**BLOCO DE TEXTO**
┏━━
Para implementar essa abordagem, o primeiro passo é treinar os modelos para minimizar seu erro de classificação e evitar overfitting. Na prática, precisamos dividir nossa amostra de dados em dois: um para treinamento e outro para testes. Em outras palavras, este procedimento busca testar a validade do nosso modelo utilizando a amostra de teste para acessar o poder classificatório do modelo estimado. Para minimizar o viés potencial, é importante utilizar técnicas de amostragem para construir as amostras de treinamento e teste, as quais receberam 80% e 20% do total, respectivamente.

Para se certificar da robustez dos nossos resultados, nós utilizamos o método de validação cruzada k-fold, com especificamente 5-folds, para garantir que os dados de teste representem de fato nossa amostra de dados. Essa técnica divide a amostra de dados em k pedaços e cria, para cada pedaço, uma amostra de treinamento e teste e estima o modelo. Então, calcula-se a média dos erros previstos de cada um, em outras palavras, a validação cruzada permite acessar o grau de variação da classificação devido a amostragem. Além disso, vale destacar que adotamos o método recursivo de eliminação de variáveis (recursive feature elimination), que, na prática, é um algoritmo de otimização que tem como objetivo selecionar a melhor combinação de variáveis para se utilizar no treinamento do modelo.
┗━━
**DADOS FORNECIDOS**
┏━━
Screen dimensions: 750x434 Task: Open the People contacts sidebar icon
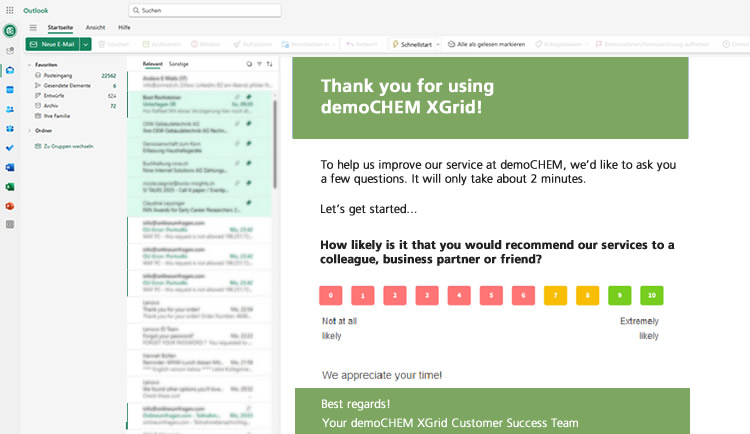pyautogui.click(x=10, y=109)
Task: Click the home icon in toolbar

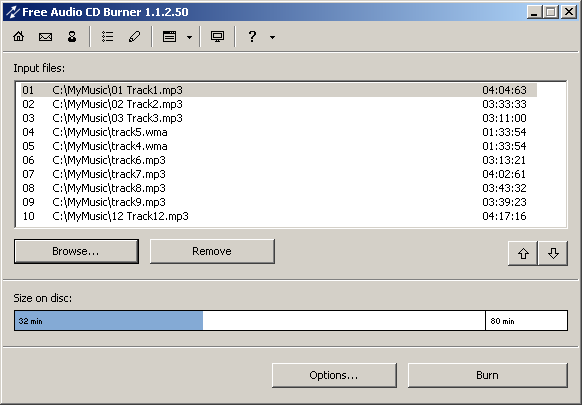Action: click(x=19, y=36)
┗━━
**INSTRUÇÕES**
• 1. Reescreva em forma de lista, mantendo os fatos principais, o parágrafo do texto sobre validação de modelos que começa com "Para se certificar da robustez".
• 2. Retome o texto sobre validação de modelos a partir do ponto em que ele termina.
Os dados vêm de uma fonte diferente da do texto.

**RESPOSTAS DO EXERCÍCIO**
• 1.
- Para garantir a robustez dos resultados, usou-se a validação cruzada k-fold com 5 folds, de modo que os dados de teste representem de fato a amostra.
- A técnica divide a amostra em k pedaços. Para cada pedaço, cria uma amostra de treinamento e uma de teste e estima o modelo.
- Calcula-se a média dos erros previstos de cada estimativa, o que permite acessar o grau de variação da classificação devido à amostragem.
- Também se adotou a eliminação recursiva de variáveis (recursive feature elimination), um algoritmo de otimização que seleciona a melhor combinação de variáveis para o treinamento do modelo.

• 2.
Em seguida, após eliminado as variáveis não relevantes e o modelo devidamente treinado, é necessário comparar os resultados classificatórios do modelo treinado. Isso é realizado com a aplicação do modelo treinado na amostra de teste para, desse modo, obtermos uma visão geral sobre o desempenho das estimações numa amostra que não foi empregada no treinamento. Por fim, cada algoritmo de classificação foi comparado com base no nível de acurácia geral da classificação e no coeficiente de Kappa.

3.3 Base de dados e análise descritiva

A base de dados é composta pelas informações obtidas nos Relatórios Estatísticos do Seguro Rural do MAPA para o estado do Paraná no ano de 2020. Portanto, os dados se referem as indenizações ocorridas no âmbito do Programa de Subvenção ao Prêmio do Seguro Rural (OSR). No geral, a base de dados é composta de 9.548 contratos, totalizando 43 culturas e 14 seguradoras, sendo que aproximadamente 32% dos contratos apresentaram algum tipo de sinistro. No que se refere a abrangência geográfica, temse 354 municípios. A Tabela 1 mostra os principais municípios do Paraná em termos de importância segurada, além do número de apólices, prêmio total, subvenção e indenização, sendo notório, em especial, a participação da região Oeste do estado.

Tabela 1
Municípios do Paraná em termos de importância segurada em 2020.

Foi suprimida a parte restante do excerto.